Stramaccioni studia la ricetta per cucinare il biscione

Stramaccioni studia la ricetta per cucinare il biscione

Le ricette di Natale oggi sono varie: il capitone va bene, così come tanti piatti tipici. Senza dimenticare le lenticchie col cotechino. Anticipando i tempi l’Udinese cerca la ricetta giusta per cucinare il biscione. Va bene, non sarà un piatto conosciuto (e digeribile da molti), ma vallo a dire a un coreano….Per cui, carta e penna:

Una buona dose (esagerate pure) di spregiudicatezza. Non vuol dire che dovete metterci quell’esuberanza nell’esagerare, altrimenti la ricetta prende un sapore troppo ‘acuto’. Diciamo che prendete coraggio, perché per prendere il biscione per la coda, prima serve quello. E senza di quello, il blasone di questo rettilone che fa più paura col nome che di fatto, può strisciare via e i morsi sono pericolosi. Portano infezioni.

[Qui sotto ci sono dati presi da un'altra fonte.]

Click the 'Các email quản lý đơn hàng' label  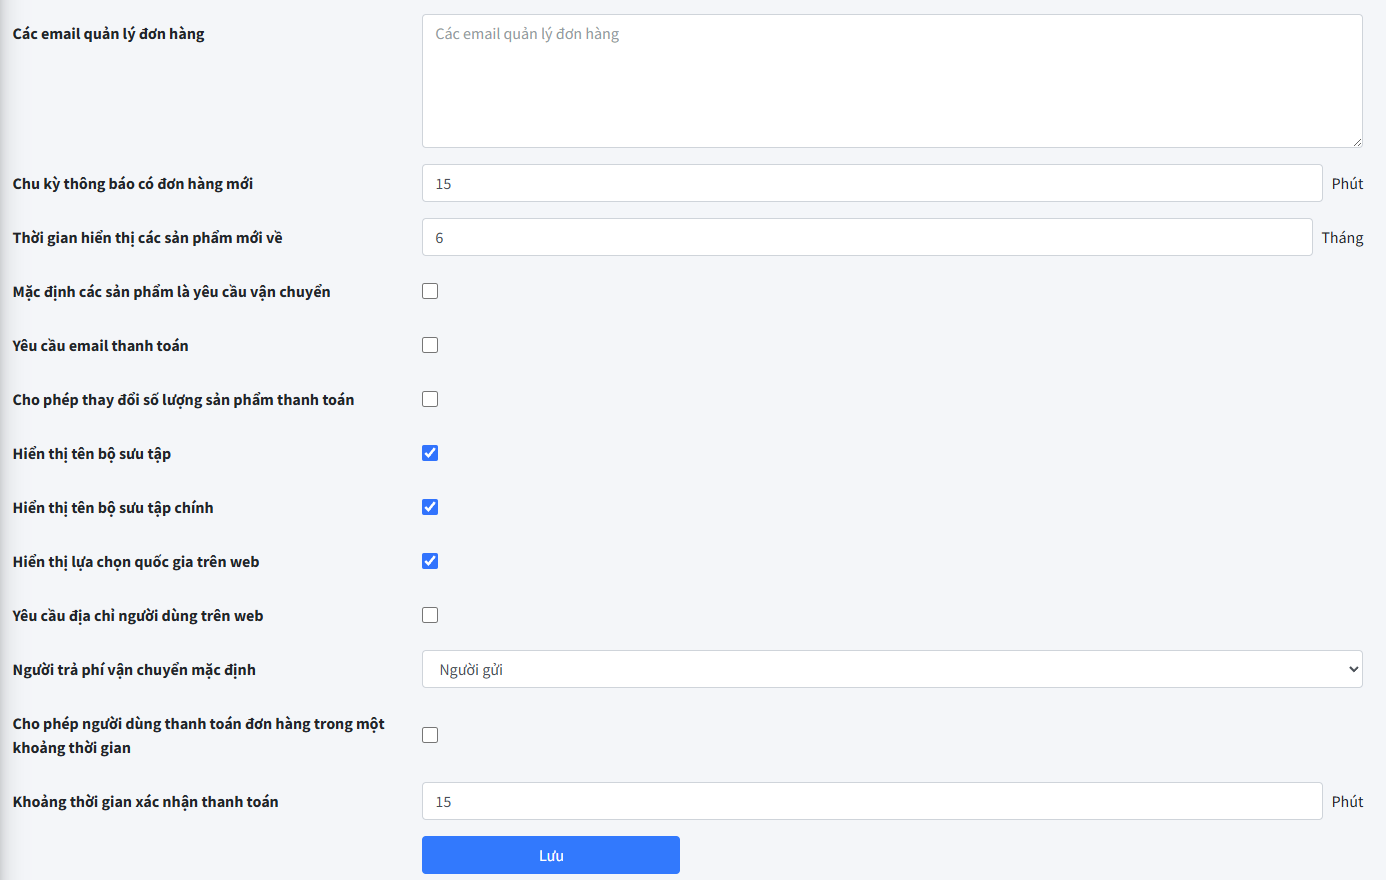click(108, 34)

Poi metteteci 400 grammi di partite con l’Udinese di Di Natale: come la paprika, porta quel pizzico di sensualità e di piccante che può fare la differenza

La ricetta, poi, può prendere due versioni: o 4 difensori pesanti, di quelli tosti che danno sostanza alla base, per arginare le velleità di chi vuole scapparti via. Oppure 3, tosti, ma necessariamente abbinati a 2 peperoncini sulle fasce, leggasi Widmer e Silva, che per svolgere questo modulo devono ‘mangiarsi la fascia’, non quella di totò, ma quella laterale. E per farlo devono essere al 101 per cento, altrimenti meglio non rischiare.

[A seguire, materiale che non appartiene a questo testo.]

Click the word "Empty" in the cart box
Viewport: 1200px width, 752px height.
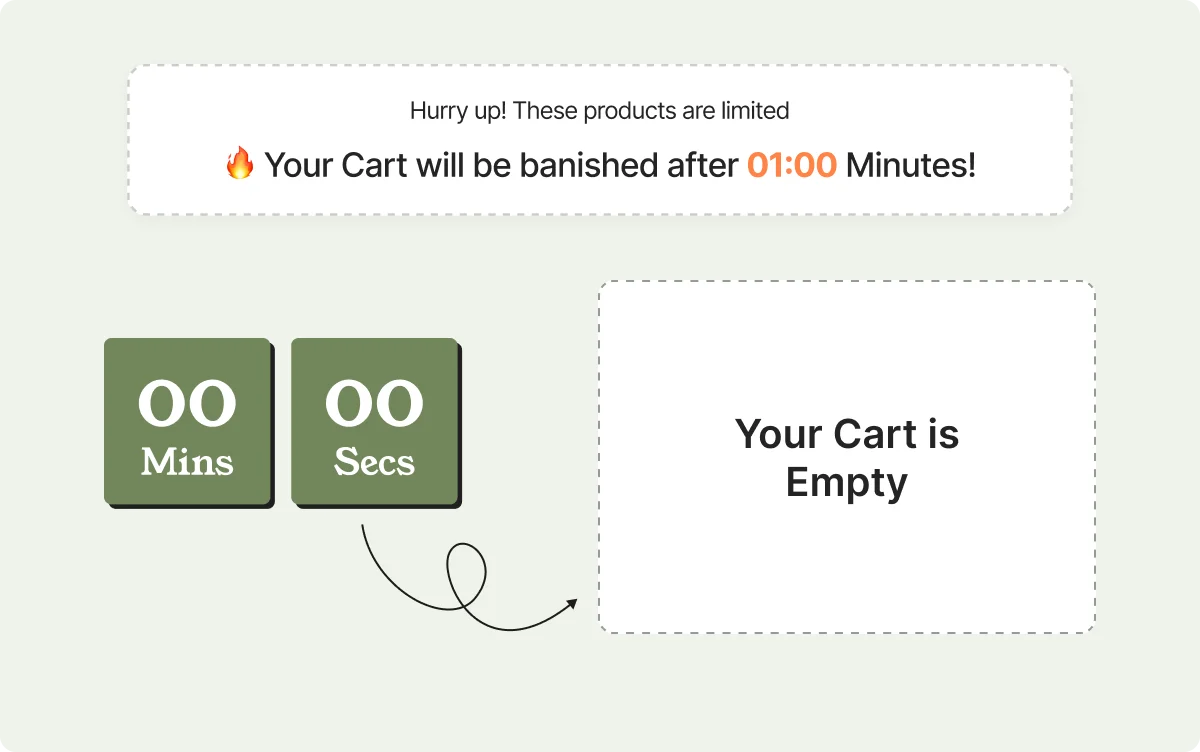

Nel dubbio, prendiamo per buona i 4 dietro: a questo punto la ricetta vede un rombo in mezzo, che come un pesce deve essere veloce e non abboccare alle arguzie di quel furbacchione di Mancini. Per cui Guilherme, Badu, Allan e Kone.

A scelta, infine, si può rendere più delicato il piatto con Fernandes, oppure più spregiudicato con Therau, scelta decisamente più apprezzabile dalla gola di Strama e Deki, due che il biscione lo conoscono e sanno che cosa può fare.

Il loro passato può venire utile, l’esperienza insegna si dice: e certe ricette o vengono bene, o l’azzardo rischia di farti cadere. E sotto Natale 2 punti in sei gare rischierebbero di portare l pazienza di allenatori non patentati al limite. Non è il caso, perché comunque vada l’Udinese il suo lo sta facendo: ed è da questa tranquillità che può pensare a come rendere la ricetta il migliore possibile, con la tranquillità di sapere che se si sbaglia non si rischia. Non si parlerà di Europa come fa già l’Inter che sta dietro, ma per quella ricordiamoci che c’è sempre la via Italia (intesa come coppa). L’Udinese deve crescere, le ricette per diventare gourmet devono essere affinate. Il tempo necessario non esiste, Zac per arrivare al 3-4-3 ci ha messo un anno e mezzo. Strana sta lavorando su più fronti, per primo proprio l’ingrediente principale, quello che è venuto meno nelle ultime gare: il coraggio, il fuoco negli occhi.

Con quello e la forma giusta, il biscione in pentola può essere cotto, altrimenti si rischia, ma senza farselo andare di traverso: non ne vale la pena, il futuro non passa per il Meazza, anche se tutto fa brodo, anche questa strana ricetta.